## Tareas por realizar
a – ¿Qué familiares mencionan por su nombre las hermanas Elizabeth y Libia De la Hoz en el extracto de página? Indique también el parentesco de cada uno.
b – ¿Concuerda cada una de estas afirmaciones con el extracto de página? Responda sí o no y cite las palabras del extracto que lo deciden.
(i) Libia De la Hoz es mayor que su hermana Elizabeth.
(ii) Piedad Barraza y Marcos Cepeda Rúa llegaron de Barranquilla el mismo día en que visitaban a los suyos.
(iii) Las hermanas De la Hoz se protegían del sol con una sombrilla.

Las historias familiares se atesoran por generaciones
“A nosotras nos traía desde muy niñas nuestra tía Francisca Vizcaino, para que veláramos al bisabuelo Juan Ramón Mendoza, ella ya falleció y al igual que a nuestros padres, Cristóbal y Rosa y nuestros hermanos, Edgardo y Celmira, ahora que falleció, también le rendimos homenaje a ella todos los años”, comentan las hermanas Elizabeth y Libia De la Hoz, de 68 y 70 años respectivamente.
Sentadas frente al lugar de descanso final de su familia y protegiéndose del sol con una amplia sombrilla, las dos rezan, comentan anécdotas de sus seres queridos y explican el porqué de su sentir. “Este lugar es especial para todos nosotros porque nos permite encontrarnos tanto con los muertos como con los vivos”.
Más arriba, frente a un sepulcro adornado con rosas y claveles, estaba otra pareja, esta vez de esposos, que habían llegado de Barranquilla el día anterior para ofrendar a los suyos. Piedad Barraza, visitaba a sus padres y abuelos, mientras que su esposo Marcos Cepeda Rúa homenajeaba a sus padres y coincidían en que la importancia del ritual radica en que todo el pueblo se une alrededor de un evento muy sentido y lleno de amor por sus antepasados.

## Datos almacenados
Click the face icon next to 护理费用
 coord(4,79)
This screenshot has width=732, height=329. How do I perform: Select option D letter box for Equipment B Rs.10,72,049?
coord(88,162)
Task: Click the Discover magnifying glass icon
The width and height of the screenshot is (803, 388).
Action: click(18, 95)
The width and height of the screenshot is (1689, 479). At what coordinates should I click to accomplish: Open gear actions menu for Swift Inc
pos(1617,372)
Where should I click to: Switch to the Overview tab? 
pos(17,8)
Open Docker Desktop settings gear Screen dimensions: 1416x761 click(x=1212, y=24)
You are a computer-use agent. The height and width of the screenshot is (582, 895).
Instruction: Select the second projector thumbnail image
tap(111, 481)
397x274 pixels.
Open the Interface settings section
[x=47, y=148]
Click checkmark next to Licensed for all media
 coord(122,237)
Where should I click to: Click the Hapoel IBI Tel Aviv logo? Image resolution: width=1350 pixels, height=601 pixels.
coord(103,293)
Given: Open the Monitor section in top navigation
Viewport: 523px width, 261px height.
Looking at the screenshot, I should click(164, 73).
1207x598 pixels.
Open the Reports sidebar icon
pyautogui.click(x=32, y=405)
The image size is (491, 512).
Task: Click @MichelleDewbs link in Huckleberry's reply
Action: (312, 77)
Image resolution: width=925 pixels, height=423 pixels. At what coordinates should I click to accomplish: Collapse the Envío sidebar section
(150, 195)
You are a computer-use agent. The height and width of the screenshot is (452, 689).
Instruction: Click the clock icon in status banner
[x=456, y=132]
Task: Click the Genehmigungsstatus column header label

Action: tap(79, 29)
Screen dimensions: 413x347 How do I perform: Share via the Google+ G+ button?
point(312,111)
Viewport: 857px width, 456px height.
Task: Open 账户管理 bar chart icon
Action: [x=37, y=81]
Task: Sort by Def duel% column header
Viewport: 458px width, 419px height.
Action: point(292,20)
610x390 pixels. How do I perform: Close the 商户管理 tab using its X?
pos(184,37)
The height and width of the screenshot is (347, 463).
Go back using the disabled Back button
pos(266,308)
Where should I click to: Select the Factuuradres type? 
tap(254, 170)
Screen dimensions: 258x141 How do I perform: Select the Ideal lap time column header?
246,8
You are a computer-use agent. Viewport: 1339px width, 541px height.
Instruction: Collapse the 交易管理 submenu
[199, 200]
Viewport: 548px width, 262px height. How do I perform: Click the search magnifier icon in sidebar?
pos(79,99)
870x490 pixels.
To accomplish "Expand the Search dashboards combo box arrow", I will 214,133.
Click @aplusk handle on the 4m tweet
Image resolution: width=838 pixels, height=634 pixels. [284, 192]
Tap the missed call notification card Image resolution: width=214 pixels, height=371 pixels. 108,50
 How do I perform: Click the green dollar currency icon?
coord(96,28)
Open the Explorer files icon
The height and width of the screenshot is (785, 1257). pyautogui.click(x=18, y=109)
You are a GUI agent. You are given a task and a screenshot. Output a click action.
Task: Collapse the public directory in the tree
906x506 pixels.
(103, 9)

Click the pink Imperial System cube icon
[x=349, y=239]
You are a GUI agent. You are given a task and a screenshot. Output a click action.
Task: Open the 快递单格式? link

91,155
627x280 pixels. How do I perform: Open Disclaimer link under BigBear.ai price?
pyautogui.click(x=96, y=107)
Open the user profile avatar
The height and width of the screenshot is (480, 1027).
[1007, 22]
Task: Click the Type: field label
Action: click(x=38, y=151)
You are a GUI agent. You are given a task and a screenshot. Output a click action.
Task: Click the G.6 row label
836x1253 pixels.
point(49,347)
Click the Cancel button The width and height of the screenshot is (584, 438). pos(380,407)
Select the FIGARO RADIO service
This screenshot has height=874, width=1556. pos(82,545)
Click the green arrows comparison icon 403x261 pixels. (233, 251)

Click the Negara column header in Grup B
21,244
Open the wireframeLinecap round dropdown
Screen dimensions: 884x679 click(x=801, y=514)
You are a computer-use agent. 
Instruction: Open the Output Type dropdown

## Respuestas por punto
a –
- Francisca Vizcaino, su tía
- Juan Ramón Mendoza, su bisabuelo
- Cristóbal, su padre
- Rosa, su madre
- Edgardo, su hermano
- Celmira, su hermana

b –
(i) Sí: "Elizabeth y Libia De la Hoz, de 68 y 70 años respectivamente".
(ii) No: "habían llegado de Barranquilla el día anterior".
(iii) Sí: "protegiéndose del sol con una amplia sombrilla".